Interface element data
□ □ □ □
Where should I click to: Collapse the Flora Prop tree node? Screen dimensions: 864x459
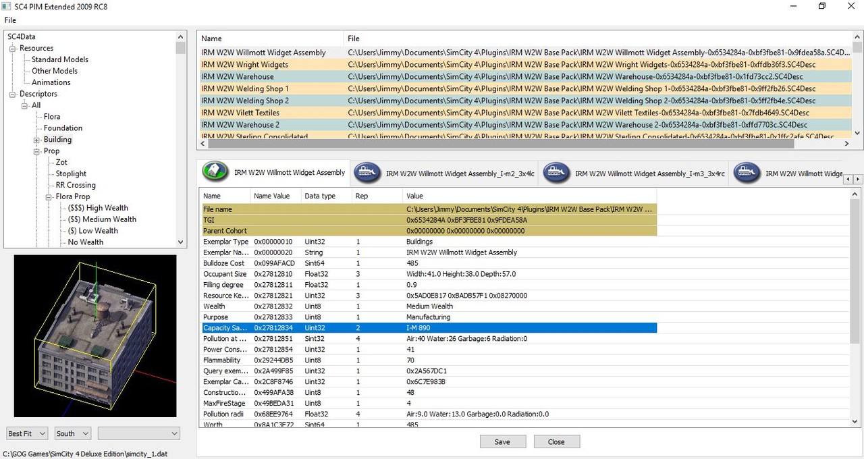coord(49,197)
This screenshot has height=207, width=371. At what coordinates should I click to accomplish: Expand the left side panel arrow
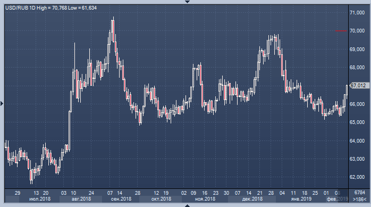click(x=2, y=103)
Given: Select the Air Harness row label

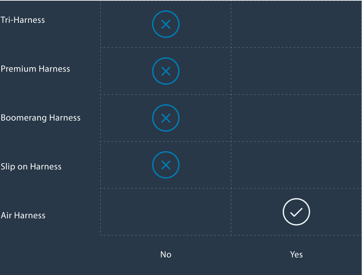Looking at the screenshot, I should (23, 215).
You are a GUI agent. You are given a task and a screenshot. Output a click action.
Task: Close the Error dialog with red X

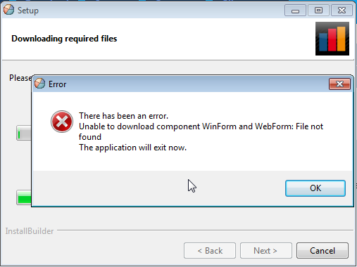(339, 84)
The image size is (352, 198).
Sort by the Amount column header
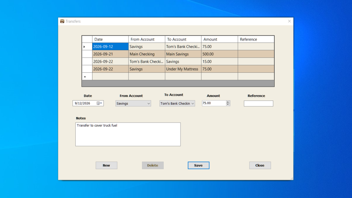(220, 39)
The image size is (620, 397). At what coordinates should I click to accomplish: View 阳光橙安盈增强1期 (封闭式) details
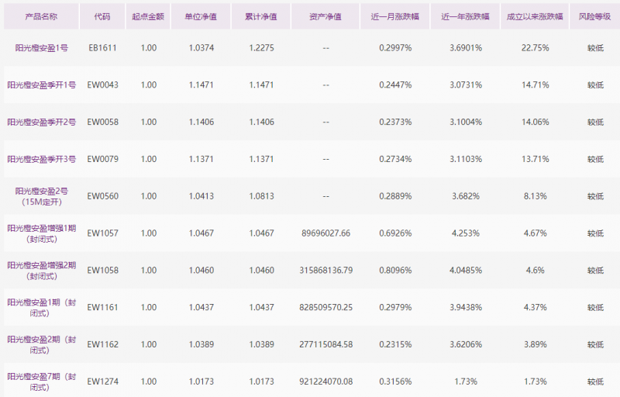[x=42, y=233]
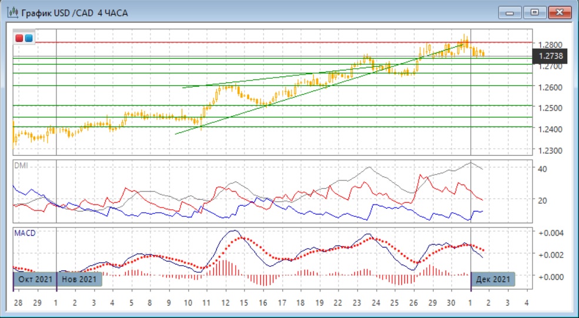Select the Ноя 2021 month label
579x318 pixels.
pos(79,279)
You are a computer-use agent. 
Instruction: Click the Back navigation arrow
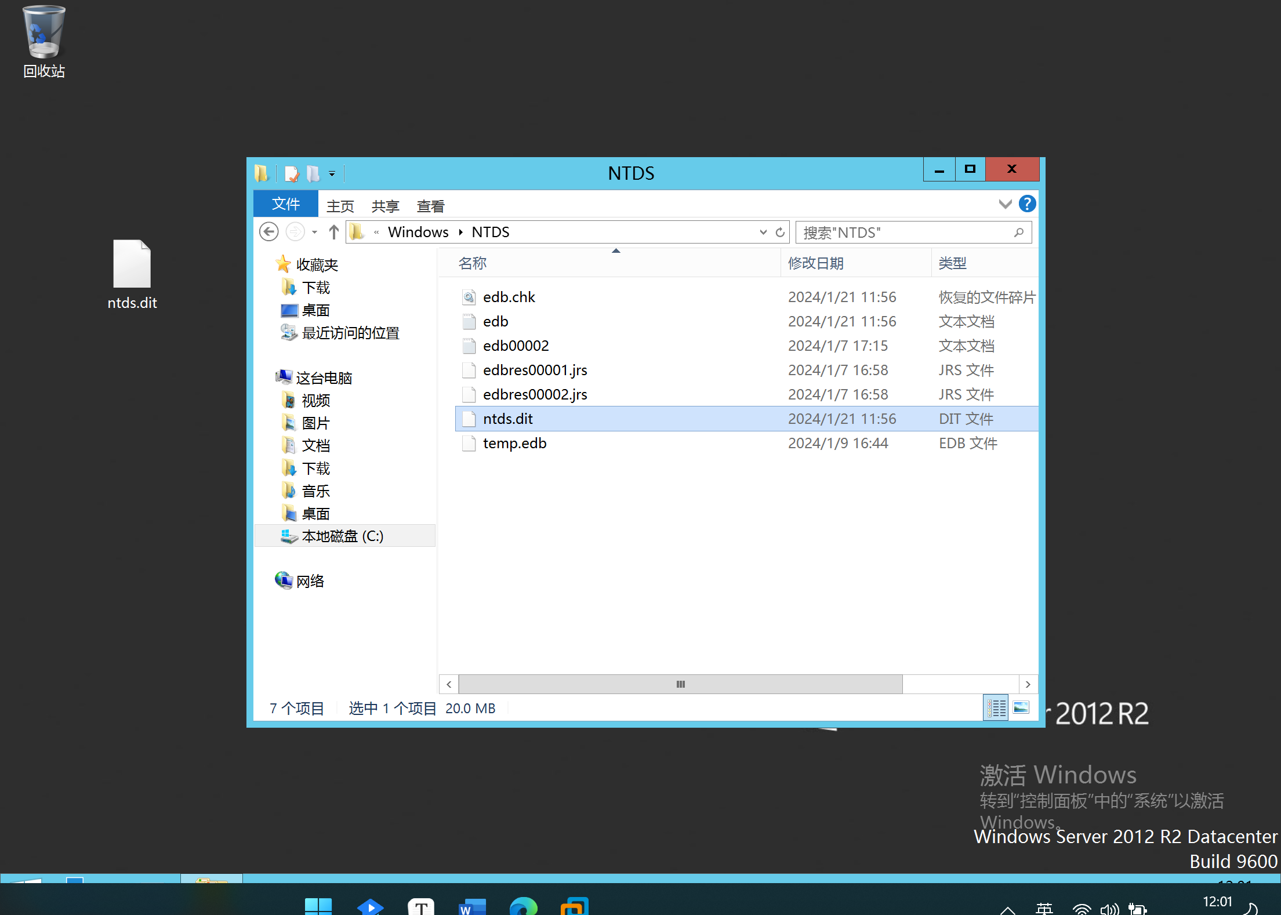click(x=268, y=232)
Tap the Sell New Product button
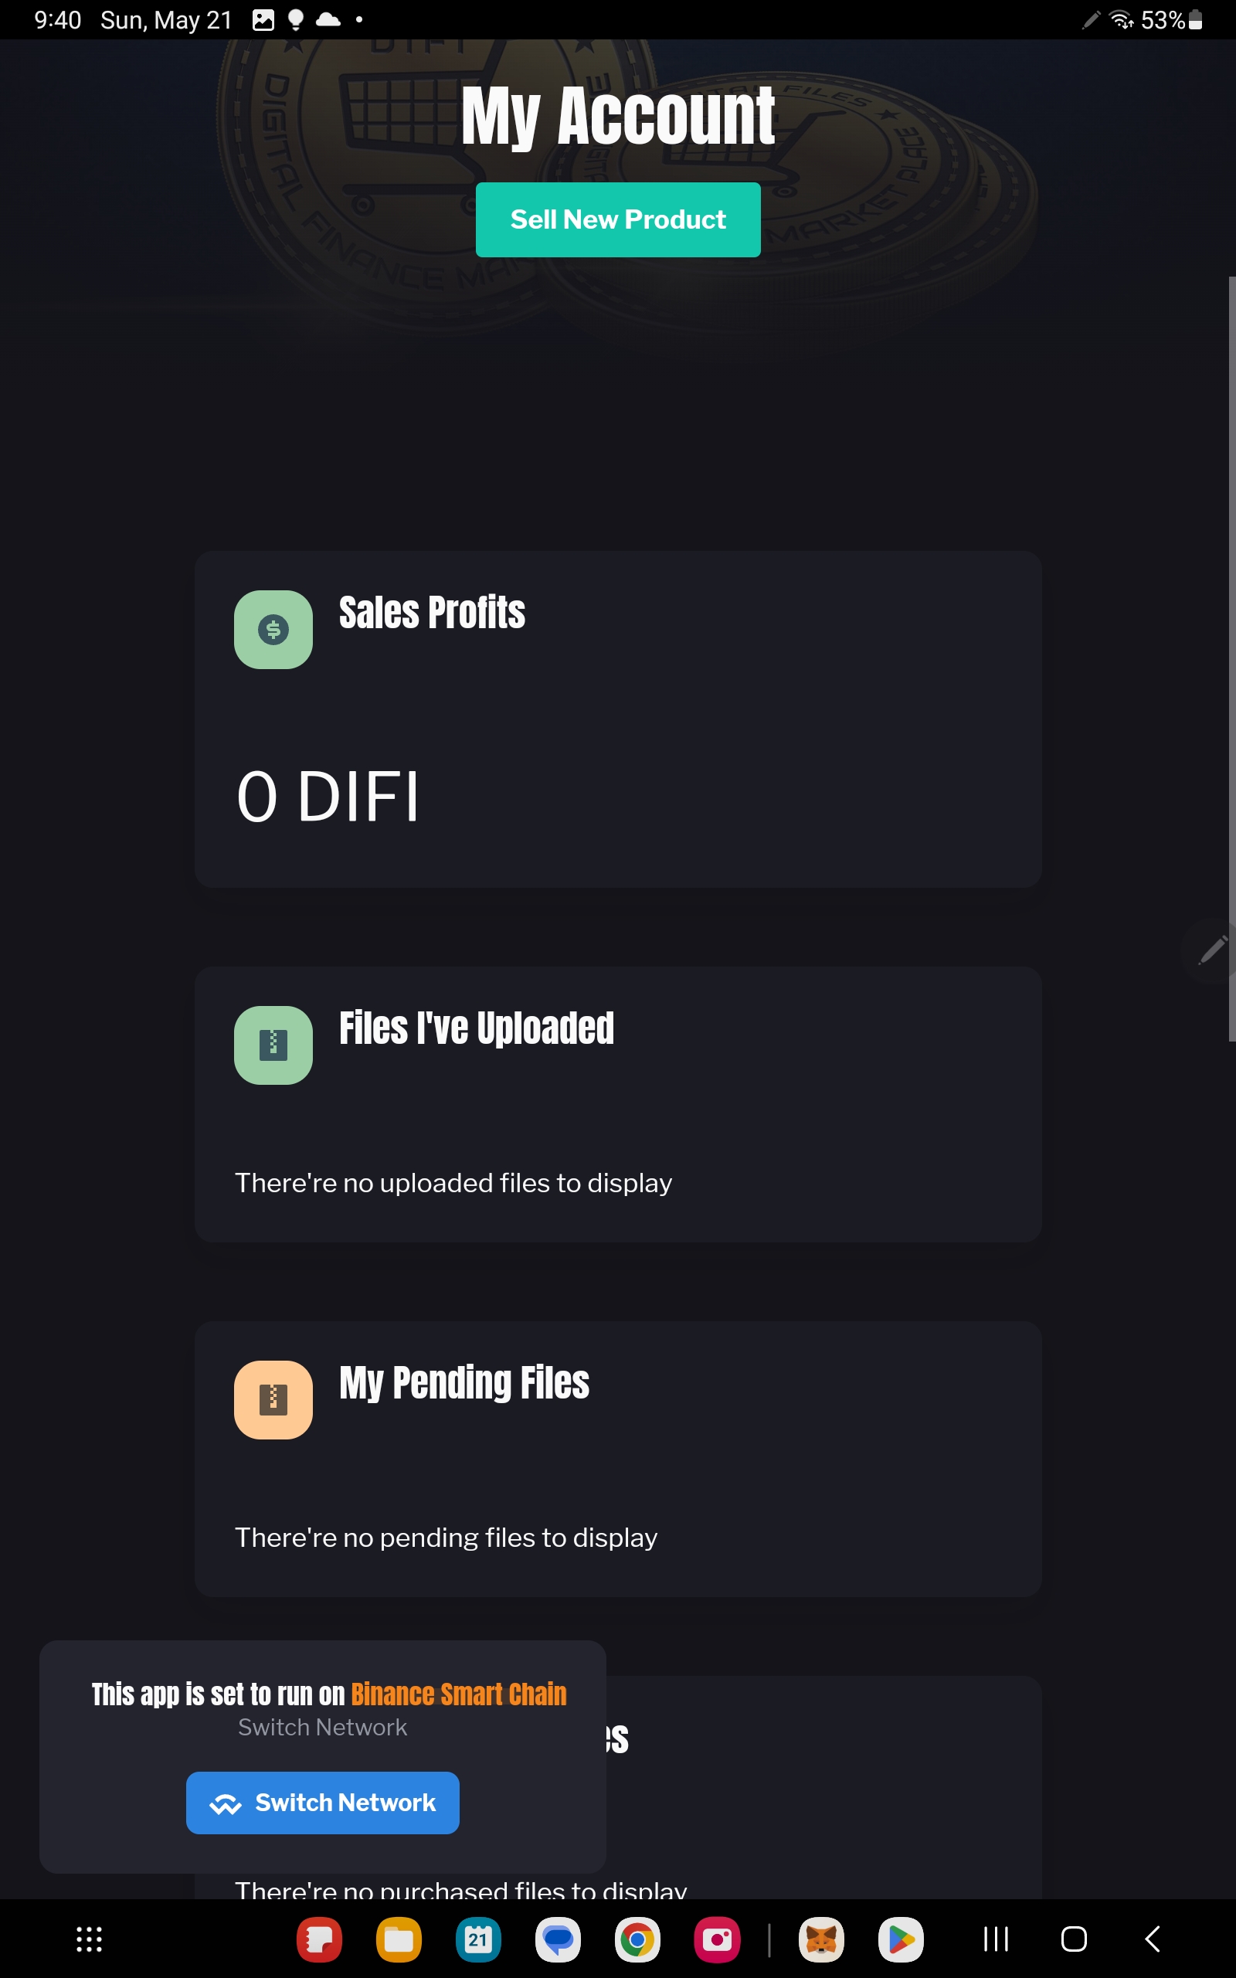Screen dimensions: 1236x1978 coord(618,220)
□ □ □ □
Objective: Arrange as a numbered list the lines between the one containing "You are a computer-use agent." and the end of the data, both ends included, omitting blank lines and leaving the pictures out.

Expected answer:
1. You are a computer-use agent. 
2. Instruction: Click the Back navigation arrow
3. click(x=268, y=232)
4. Tap the Sell New Product button
5. Screen dimensions: 1236x1978 coord(618,220)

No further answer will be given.